Let’s consider this scenario the minimum key has rank 0, the next smallest has rank 1, and so on. In doing so, we can infer the rank of any key is equal to the number of keys in the tree less than that key. Thus, we can implement a function to find the rank of any given key:

fun rank(node: Node<K, V>, key: K): Int {
    if (node == null) return 0

    val gap: Int = key.compareTo(node.key)
    return if (gap > 0) {
        1 + size(node.left) + rank(node.right, key)
    } else if (gap < 0) {
        rank(node.left, key)
    } else {
        size(node.left)
    }
}

The size procedure will return the number of nodes in the sub-tree of a given node.

Of course, following the logic, we can implement the opposite procedure, which is to find the key of a given rank.

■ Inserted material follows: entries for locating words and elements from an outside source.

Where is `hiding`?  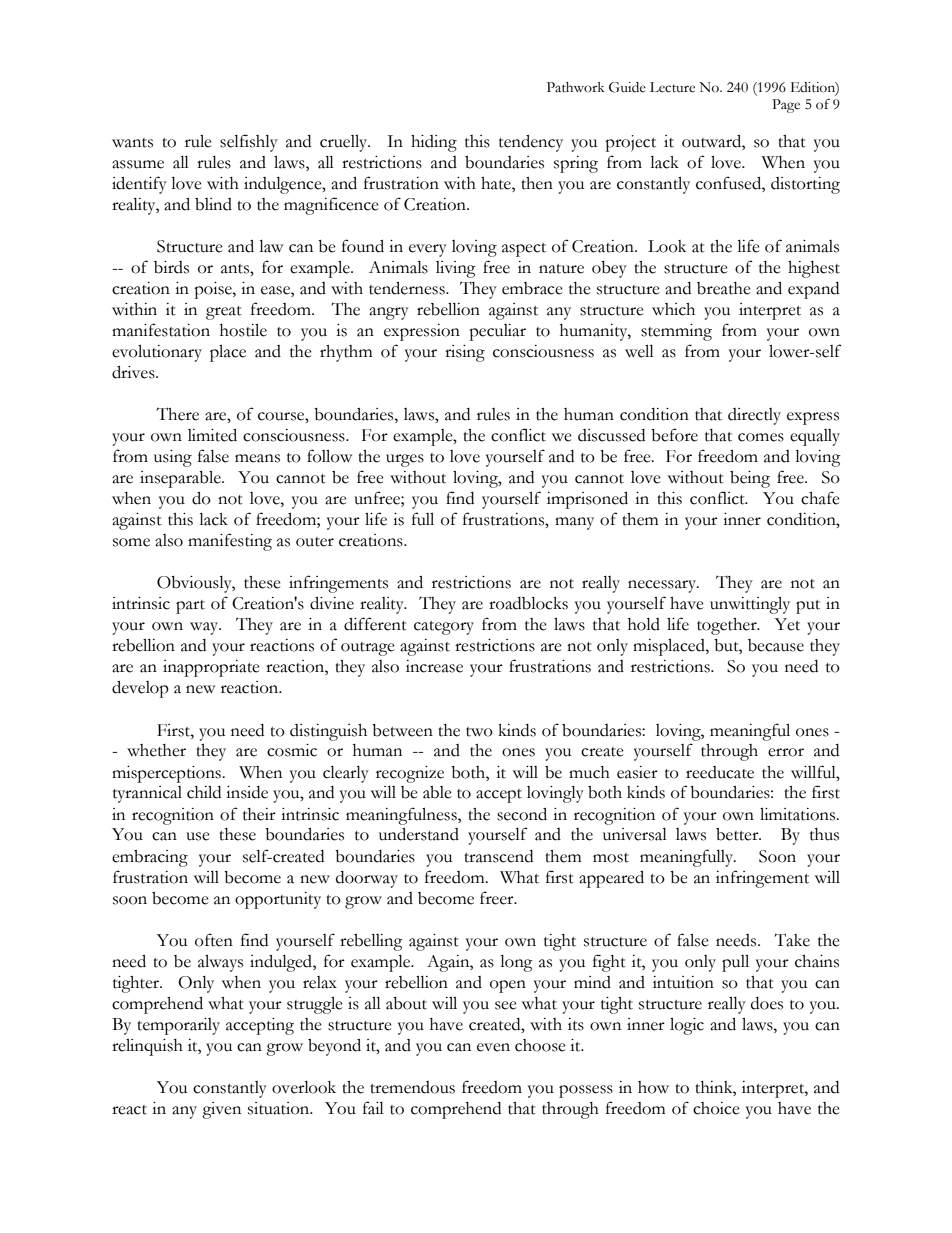 hiding is located at coordinates (434, 143).
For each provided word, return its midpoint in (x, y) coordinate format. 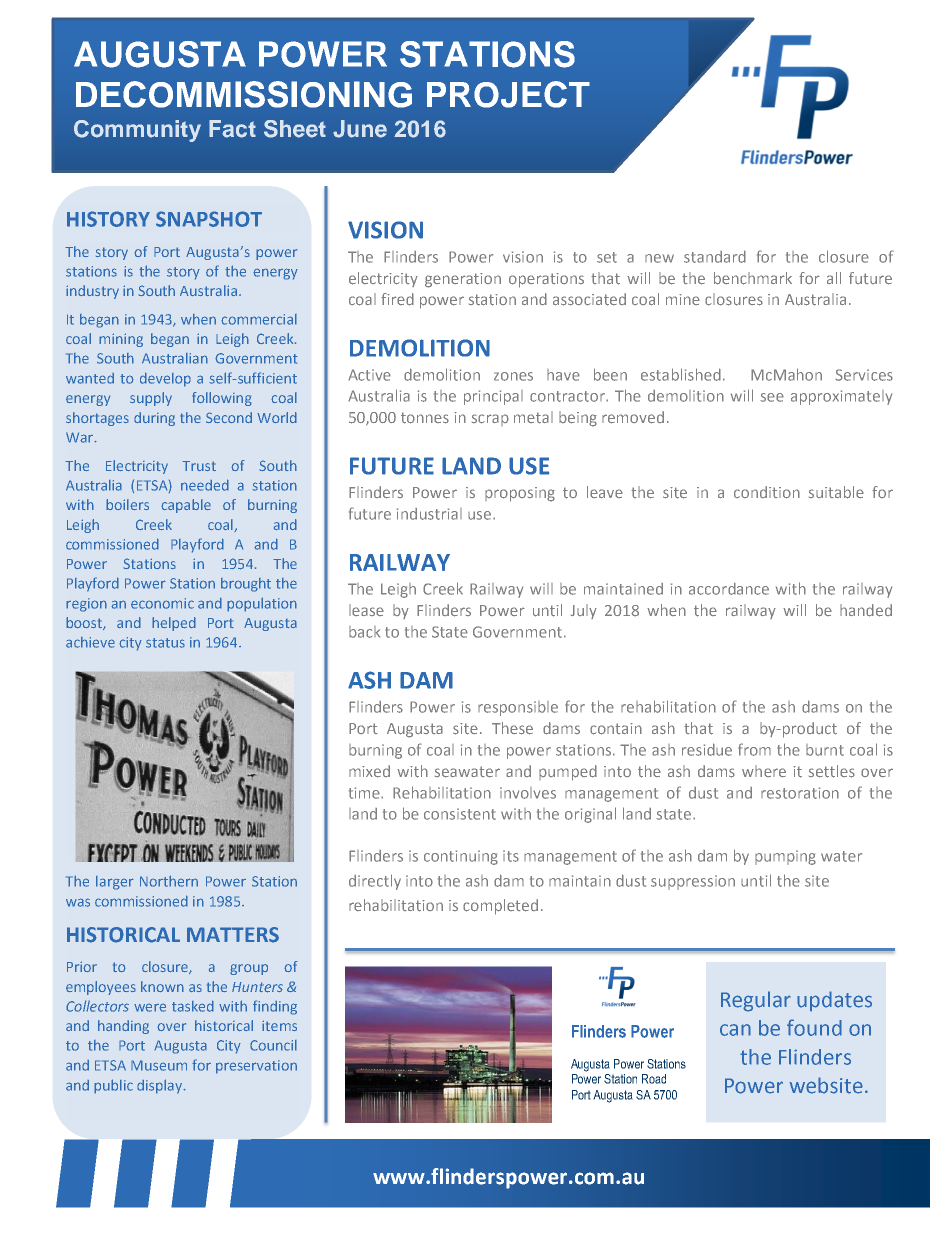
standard (715, 256)
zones (513, 376)
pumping (785, 857)
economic (162, 603)
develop (165, 379)
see (772, 397)
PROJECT (508, 94)
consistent (460, 814)
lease (366, 610)
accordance (729, 588)
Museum (159, 1065)
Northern (169, 881)
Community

fun key(node: Node<K, V>, rank: Int): K {
    if (node == null) return null

    val numOfLeftTree: Int = size(n.size)
    return if (numOfLeftTree > rank) {
        // current node's rank is larger than the given rank
        // thus we nned to choose the left sub-tree
        key(node.left, rank)
    } else if (numOfLeftTree < rank) {
        // Jump to right sub-tree, we don't num of left tree and current tree
        // Suppose the given rank is 12, and current node's rank is 10
        // Note that 12th is also the 2ed after 10th
        key(node.right, rank - numOfLeftTree - 1)
    } else {
        // Here it is!
        return node
    }
}

Get & put methods

As one kind of implementation of the symbol table, the binary search tree must be able to store key-value pairs. To implement those, we need to implement these methods in the interface:

interface SymbolTable(K, V)<K: Comparable<K>, V> {
    fun get(k: K): V?
    fun put(k: K, v: V)

    // ...
}

As you can see in the definition of the interface, the upper bound of the generic key Key is the Comparable<T>. This, of course, allows us to compare the keys in the binary search tree with any key for which we might be searching. Based on this design, we can take advantage of the properties of the binary search tree to implement the get method. Consider the following example:

Suppose we seek the node with the key R, the green node. We know the entire binary search tree has only one reference to the node S identified as root. To seek R, we need to start from the root node. Thus, we create a pointer and point it to the root node S.

Compare the node’s key pointed by the pointer with what we want, noting that $R < S$ . Since in the binary search tree, the nodes’ key in the left sub-tree is smaller than the current topped node’s key, we can infer that R is never in the right sub-tree. Thus we make the pointer point to the E. Continue the above logic; the pointer will point to the right sub-tree of E. We find, at that moment, it is equal to our target. We’re done.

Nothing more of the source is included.